From an engineering point of view, the OT analysis doesn't seem appealing compared to the classical rewrite rules. We need many definitions that are far more complex, the resulting automaton is more complex, and for some OT grammars, a finite-state implementation is impossible. Theoretical linguists on the other hand usually don't care too much about the computational complexity of their analyses and frameworks, for them OT is appealing because it allows them to trace certain properties of languages back to universal constraints rooted in articulation and perception (in the case of phonology).

Still it seems to me that linguists could profit from implementing their analyses with finite-state technology.

- Implementing a functional transducer forces us to turn
**implicit**assumptions into**explicit**constraints.
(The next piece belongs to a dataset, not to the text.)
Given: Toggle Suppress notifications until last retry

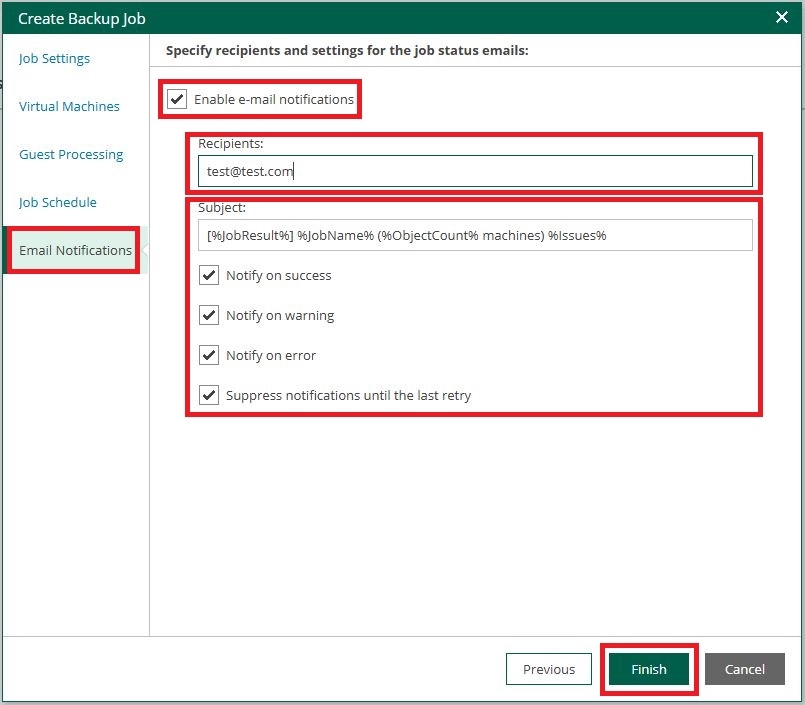Looking at the screenshot, I should coord(209,395).
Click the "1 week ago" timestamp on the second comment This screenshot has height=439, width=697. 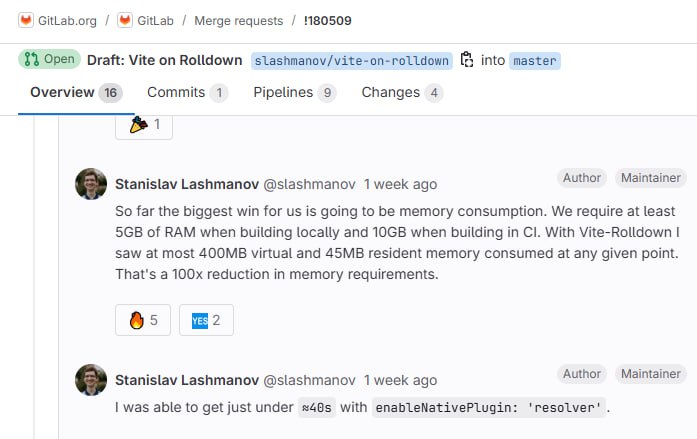pos(401,380)
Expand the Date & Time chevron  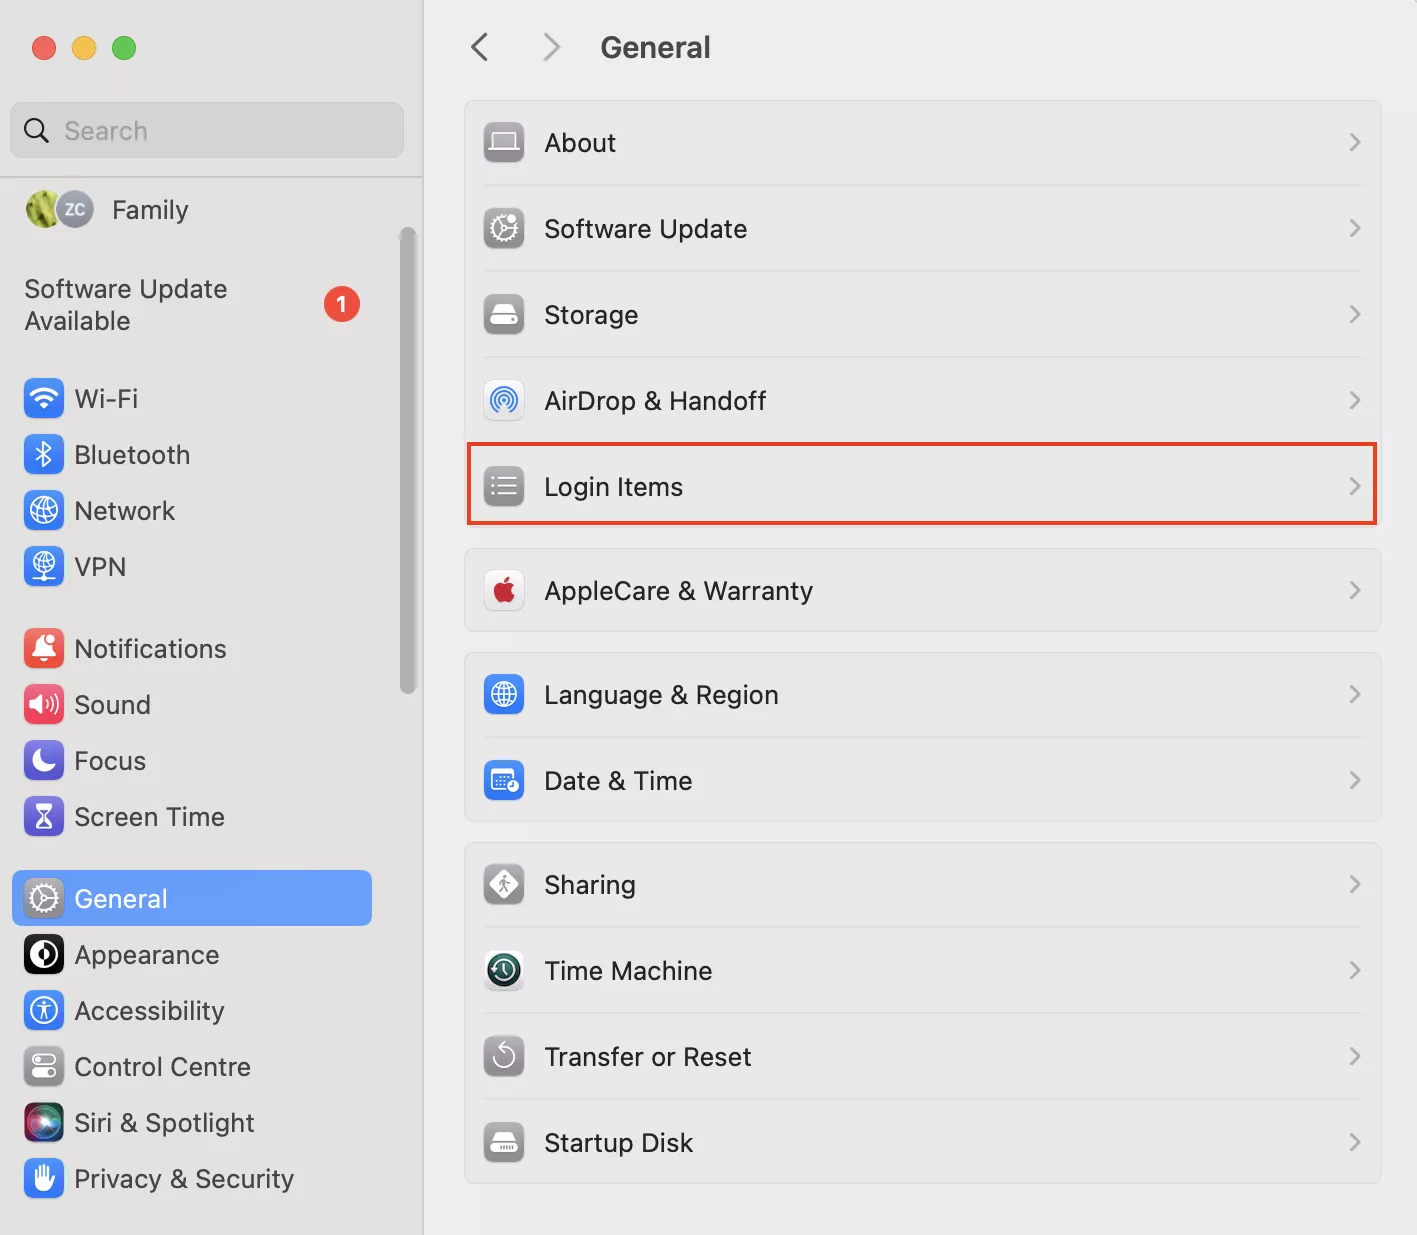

We have seen this with the extra set of faithfulness constraints that were necessary to avoid suboptimal forms. - The computer can help ensuring that the analysis is
**correct**and works as intended.- We can write automated tests for input-output pairs.
- If we have a rule-based equivalent as above, we can check for correctness algorithmically.

- Once we have a working FST implementation, we can use it in
**both directions**, that is, we can transform an underlying form into a surface form, or generate possible underlying forms for a given surface form.
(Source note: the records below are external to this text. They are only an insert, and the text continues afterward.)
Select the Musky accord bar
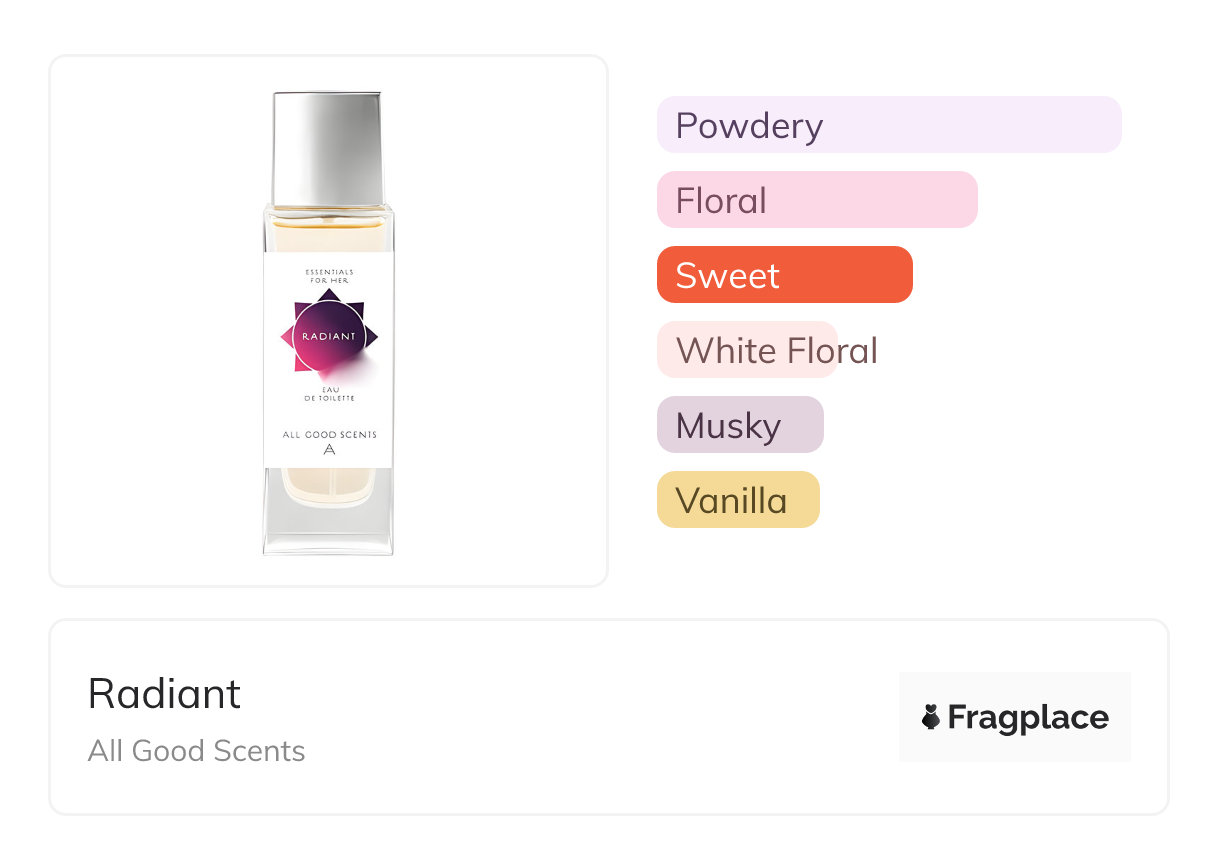The width and height of the screenshot is (1218, 864). (740, 425)
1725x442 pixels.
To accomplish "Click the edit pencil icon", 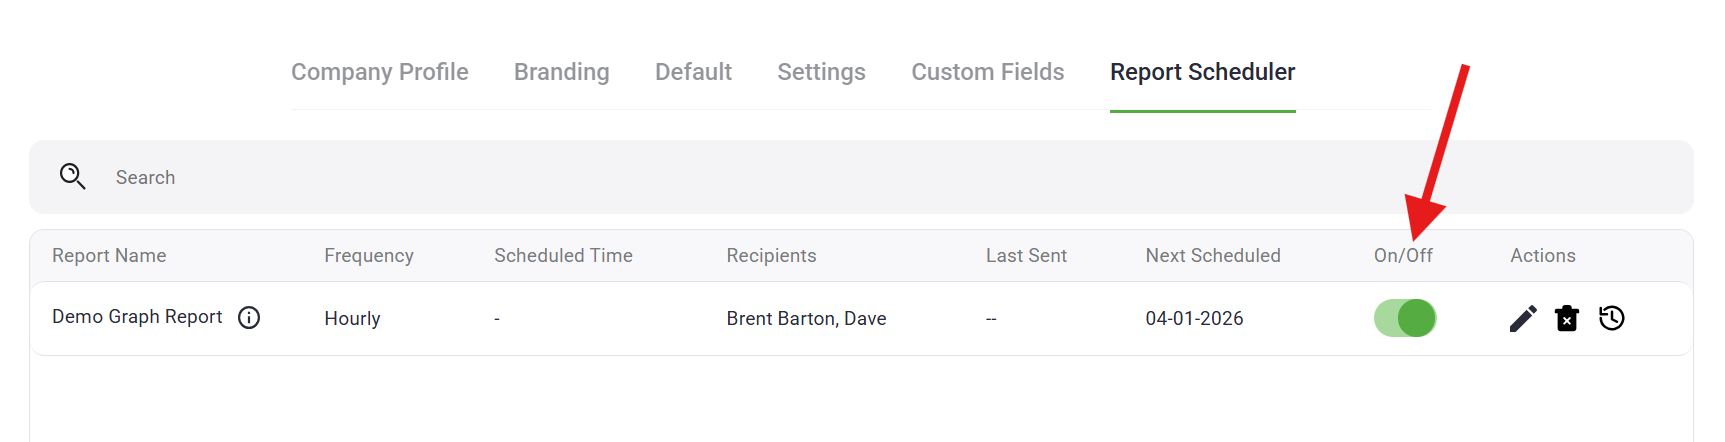I will pos(1522,318).
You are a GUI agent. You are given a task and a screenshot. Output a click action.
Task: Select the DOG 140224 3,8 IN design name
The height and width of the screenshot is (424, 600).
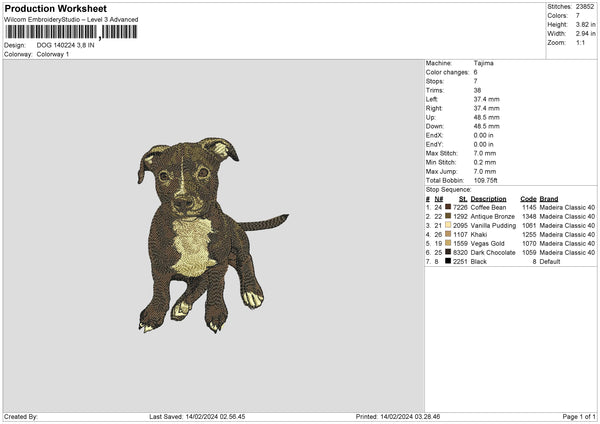(x=65, y=45)
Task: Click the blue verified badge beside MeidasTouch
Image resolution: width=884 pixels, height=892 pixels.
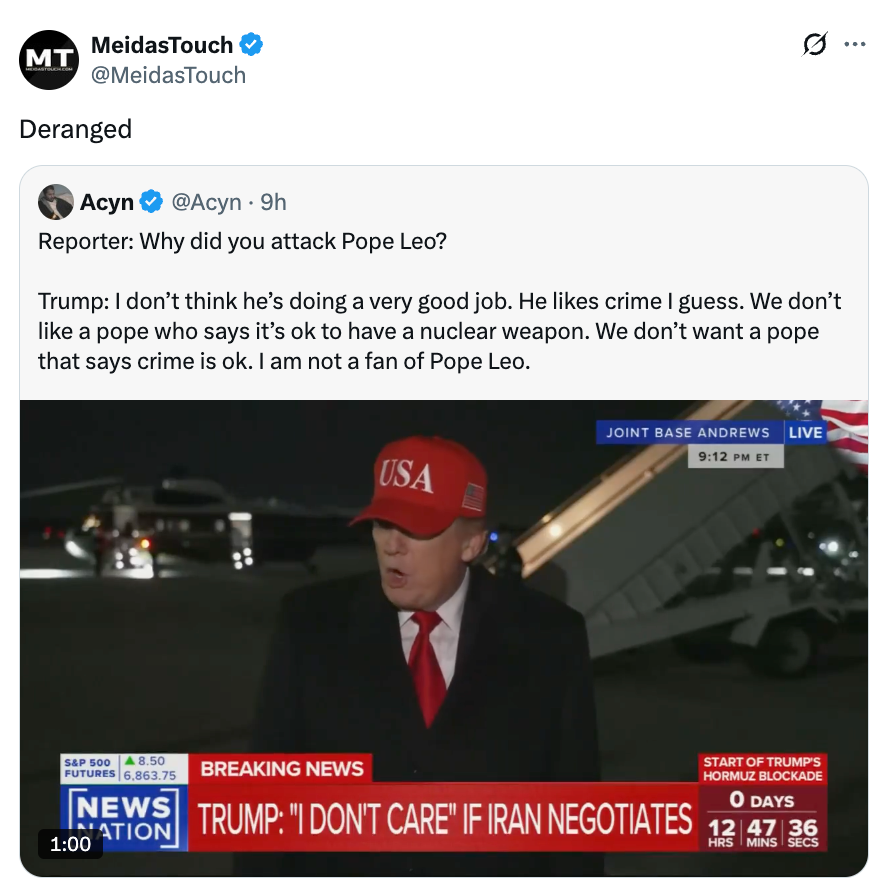Action: (251, 45)
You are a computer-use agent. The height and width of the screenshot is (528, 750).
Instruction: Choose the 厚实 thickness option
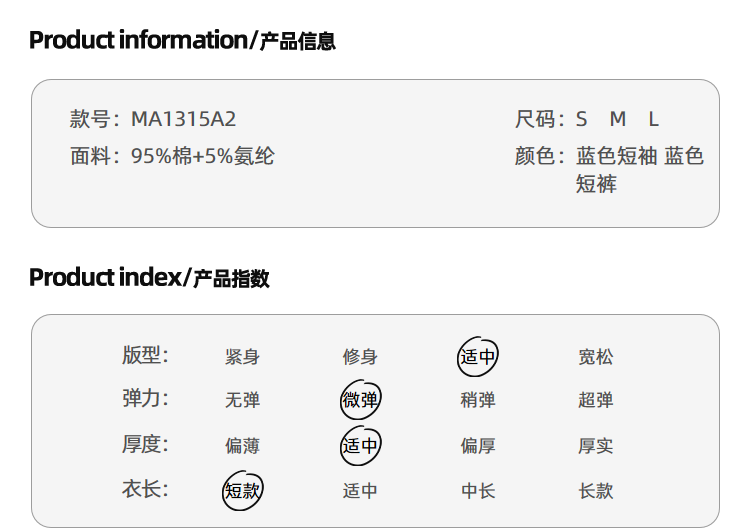[595, 446]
^{1} Based on the *matching* approach developed by Gerdemann and Van Noord (2000).

^{2} In general, violations do not necessarily line up. For these cases the authors introduce a violation-permuting transducer that needs to be applied the right number of times. However, this problem does not affect the devoicing analysis, so I ignore it here.

Gerdemann, D., & Hulden, M. (2012). Practical finite state optimality theory. In *Proceedings of the 10th International Workshop on Finite State Methods and Natural Language Processing* (pp. 10-19).

Gerdemann, D., & Van Noord, G. (2000). Approximation and exactness in finite state optimality theory. In *Proceedings of the Fith Workshop of the ACL Special Interest Group in Computational Phonology* (pp. 34-45).

Hulden, M. (2009). Foma: a finite-state compiler and library. In *Proceedings of the Demonstrations Session at EACL 2009* (pp. 29-32).